Lieutenant Dennis Smith of the Mercer County, West Virginia, Corps loves to cook, and he especially loves to barbecue; in fact, he owns four smokers.

Several years ago, the lieutenant drew up plans for a smoker shaped like a Salvation Army Red Kettle, but the cost of having one custom-fabricated was beyond his means. That is, until he showed his sketches to Don Brown, welding instructor at the Mercer County Technical Education Center, a vocational training center for high school students and adults in Princeton, West Virginia.

Brown “has a deep love for The Salvation Army,” Lieutenant Smith said. “The Salvation Army had helped his family in the past, and they certainly donate to the Army and his father loved the Army. So when I brought the idea to him, he said not only will I do the kettle, I will donate it to you.”

Brown said his high school welding students took on the project “as a service to The Salvation Army, because of who they are and what they do. I told Lieutenant Smith I didn’t expect any kind of compensation or donation to the program other than a little bit of publicity.”
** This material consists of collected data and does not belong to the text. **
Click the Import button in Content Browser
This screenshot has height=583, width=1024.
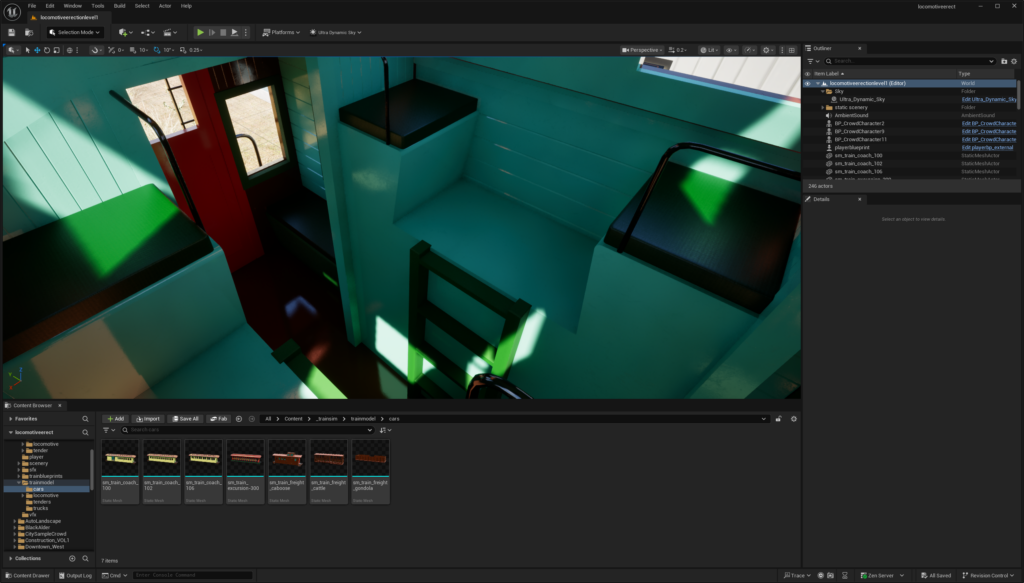click(148, 418)
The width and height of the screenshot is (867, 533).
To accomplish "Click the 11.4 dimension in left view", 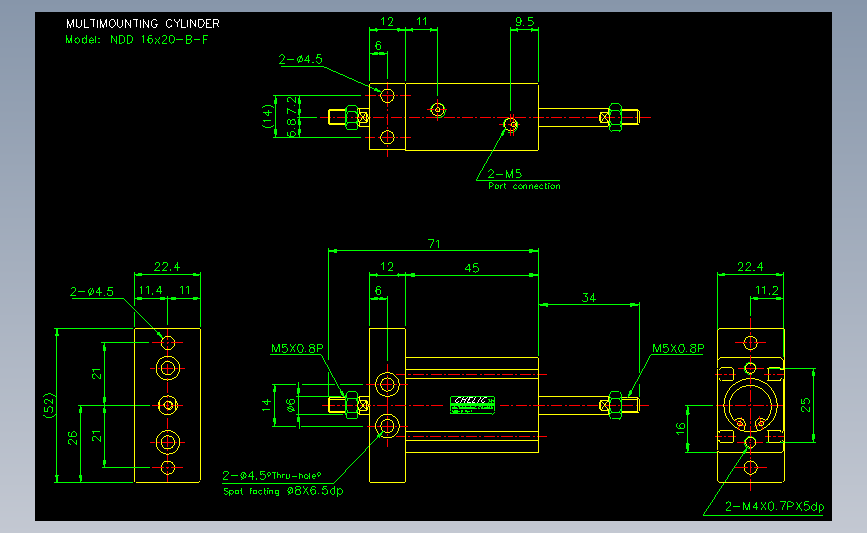I will click(x=150, y=290).
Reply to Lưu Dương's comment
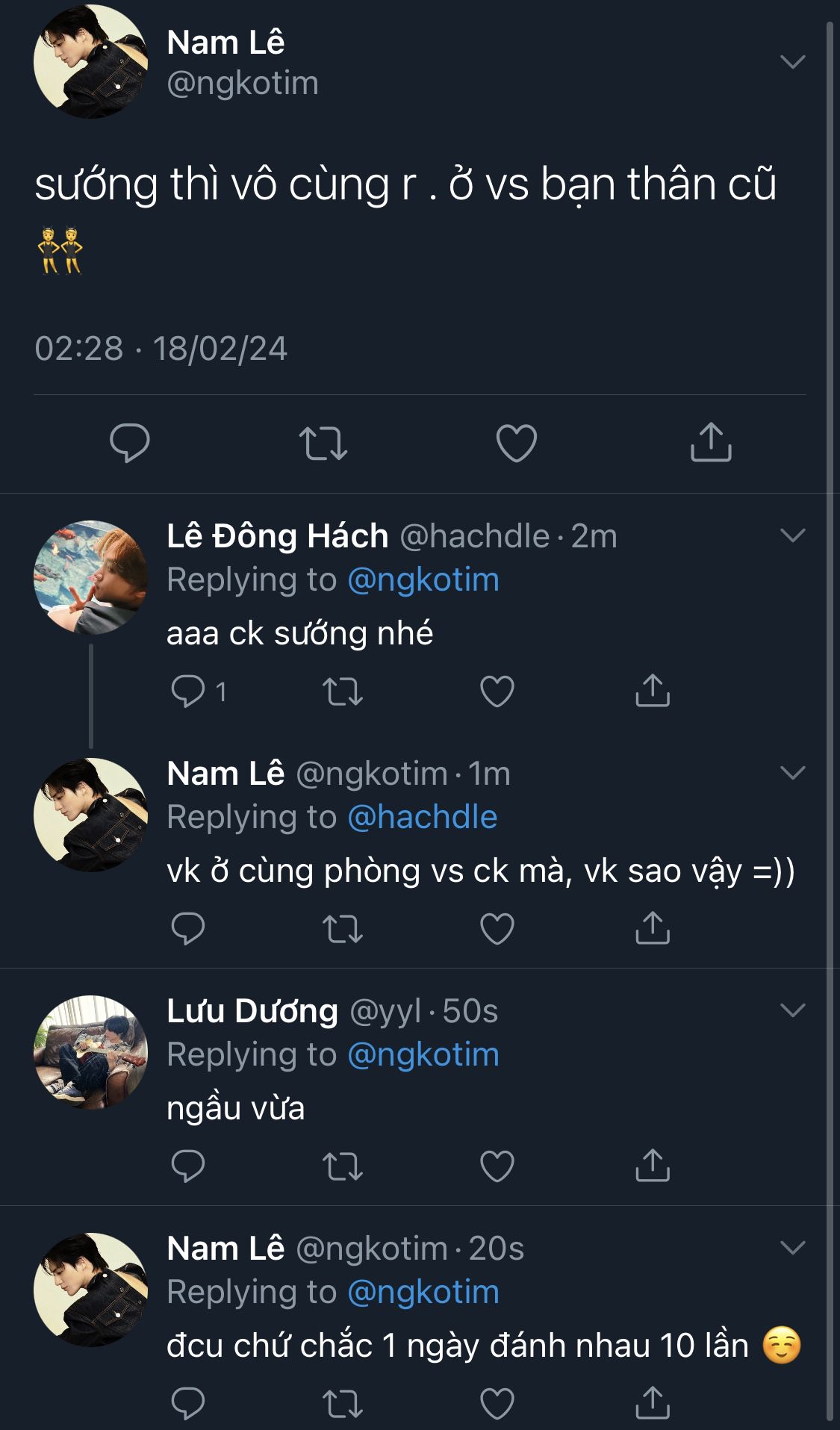The width and height of the screenshot is (840, 1430). point(188,1166)
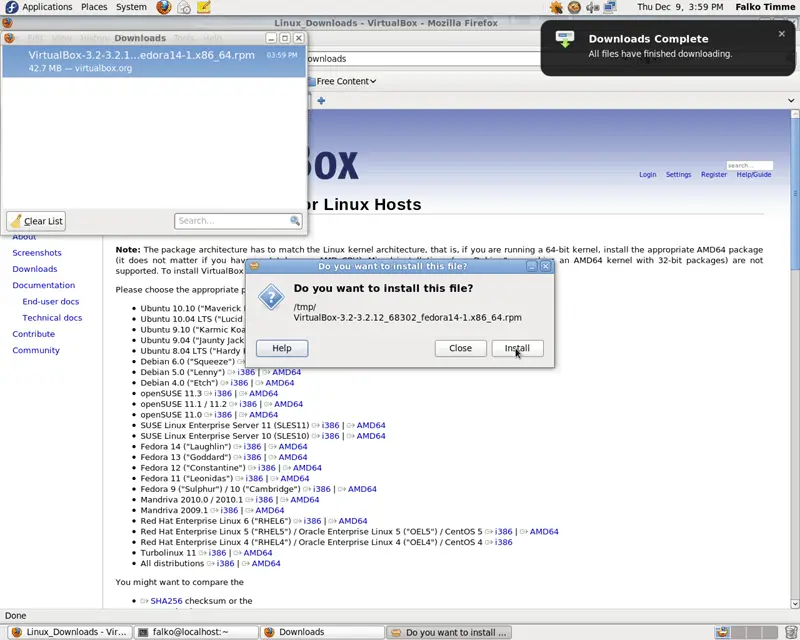Click the question mark dialog icon
800x640 pixels.
point(271,298)
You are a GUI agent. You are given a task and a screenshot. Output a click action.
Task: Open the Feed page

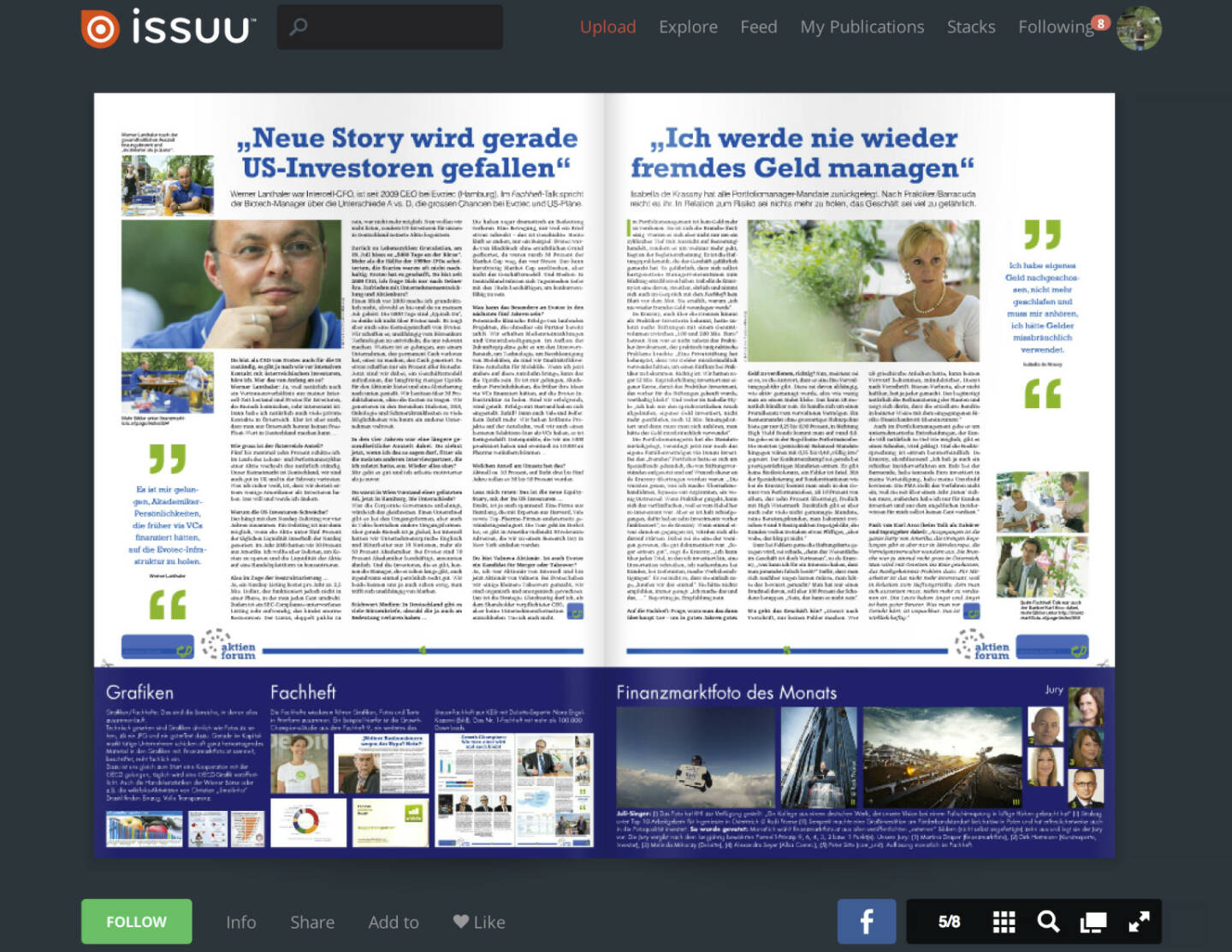(x=759, y=27)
A Princeton propane distributor, Ferrellgas, donated a 400-pound propane tank. The students cut it in half and went to work. After several months of cutting, welding, filing and fitting, they emerged with a sturdy steel-legged device, painted red and bearing a Salvation Army shield.

“These kids used the skills they learned here,” Brown said. “Most of the students who worked on it were beginners, so it was a good learning experience for them.”

The smoker is about five feet high and four feet across. There’s a smokebox door for wood, a secondary door for charcoal, and a top that hinges up to receive a removable griddle or grill.

Lieutenant Smith said, “We can do a variety of foods – pulled pork, chicken, brisket, or just hamburgers and hot dogs. We can even cook eggs with the griddle attachment.”

Plans call for the smoker will be put to work at the corps’ Friday take-out community dinners and other cookouts. At the “Christmas in July” fund-raiser, a bucket will be placed at the bottom of the smoker to receive people’s change – just like a real Red Kettle.


“If we can gather people together and cook for them and recognize The Salvation Army at the same time,” Lieutenant Smith said, “how cool would that be?”